It wasn’t that long ago that Gophers basketball fans weren’t used to players declaring for the NBA draft.
Since the vacated 1997 Final Four season, there were nine players who declared early, but only one from 2008 until last year when Amir Coffey tested the waters — and left.
Sophomore center Daniel Oturu did the same this year. Now Marcus Carr has followed his lead, only seven days later. Well, at least the early entry part of it.
Carr is not Coffey. He’s not Oturu. He hasn’t moved on from college just yet after putting his name into the draft, even though the end of his social media post sounds like that could happen.
“No matter what happens, my time here at the University of Minnesota has provided me with an unbelievable opportunity,” Carr wrote on Instagram. “And it will forever hold a special place in my heart.”
People inside the Gophers program are confident the talented sophomore point guard will be back next season, but it doesn’t ease the tension for fans. This season’s 15-16 record would have been much better had Coffey remained. Next season clearly would be better with Oturu. Next season without Oturu and Carr is probably not something coach Richard Pitino or fans want to imagine.
The bright side is Oturu is expected to be the first Gophers player drafted since Kris Humphries in 2004, but there is no guarantee he will be a first-round pick, especially if you look at the wide range of projections.
Oturu and Coffey, who went undrafted, might not have left early five years ago.
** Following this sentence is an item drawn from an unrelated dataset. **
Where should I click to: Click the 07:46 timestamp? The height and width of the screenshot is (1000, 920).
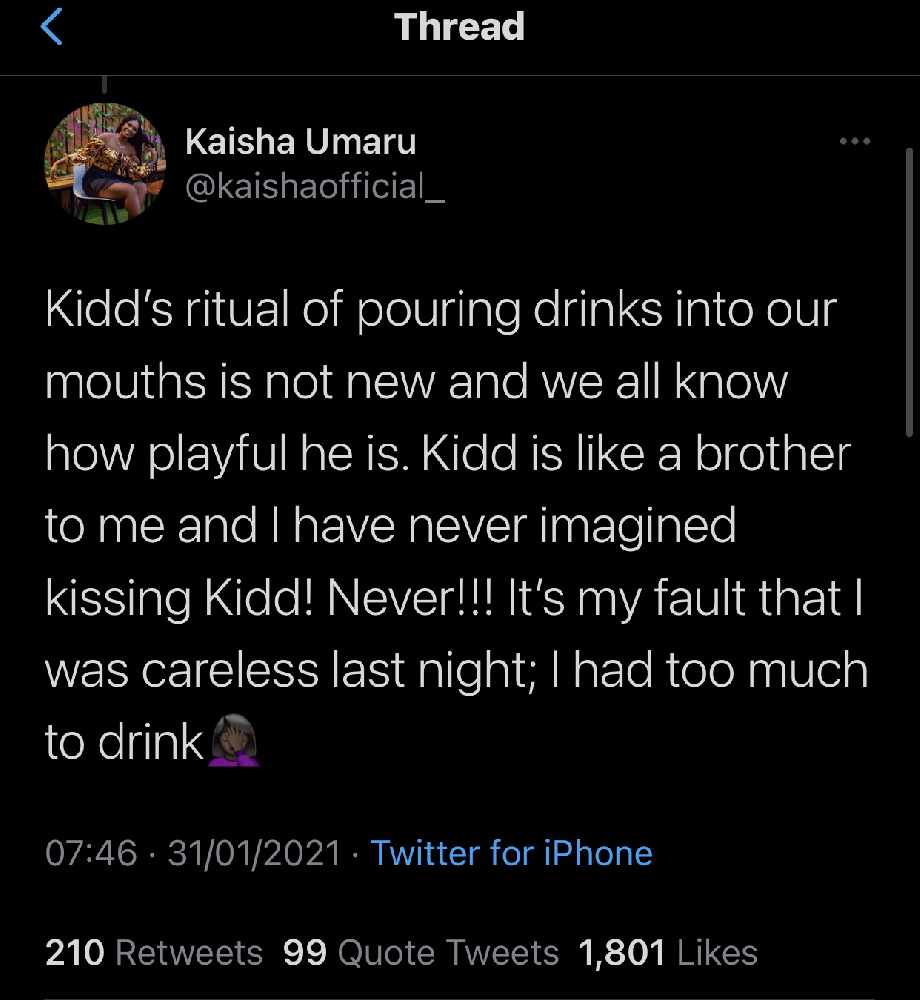click(x=91, y=853)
And players such as Carr would not have tested the waters, but things are different now. The NBA G League route and two-way contracts like Coffey has with the Los Angeles Clippers are more appealing.
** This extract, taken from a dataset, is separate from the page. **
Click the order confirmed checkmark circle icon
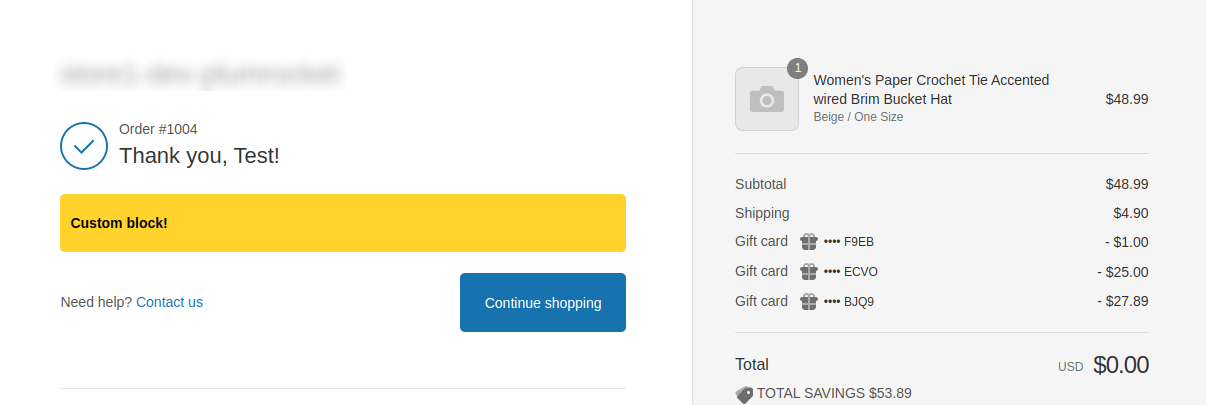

In 2018, the NCAA also made the draft process much easier for underclassmen to navigate by allowing them to hire agents and still retain their eligibility.
Players this year still aren’t used to that rule. Carr didn’t have to say Monday night that he’s keeping his options open by not hiring an agent.
It’s actually OK to have an NCAA-certified agent to help line up a combine invite, workouts and interviews with NBA teams. Coffey did it before eventually deciding he wouldn’t be back. That’s the normal process now. The NCAA deadline to withdraw from the draft was even extended from May 29 to June 3 (the NBA deadline is June 15) to give players more time to decide.
The seemingly erratic decisions being made by players declaring for the draft nowadays (81 players declared and only 40 were drafted last year) has to be more calculated this year in particular, though.
Carr, like many others leaving the door open to return to school, can’t work out for teams in the near future. But if he waits, and the NBA cancels the rest of this season, the workout opportunities completely evaporate. That’s why NBA folk are studying tape of Carr and other early entrants right now to see if they are worthy of consideration on draft night, whenever that might be. Reports are saying August or even September, which would be vastly different from last year.
Coffey declared for the draft last year in early April, and workouts already were starting for teams the following week. There was the Portsmouth Invitational, the NBA combine, the NBA G League combine all in April and May. By June, it was time to get through the NBA Finals and the NBA draft a couple weeks later.
Now all players — from potential lottery picks to those such as Carr hoping mainly to get on the NBA’s radar — are in limbo with the coronavirus pandemic.
Meanwhile, Gophers faithful and fans of college hoops teams across the country are wondering if their top players are doing the right thing by declaring in this time of uncertainty.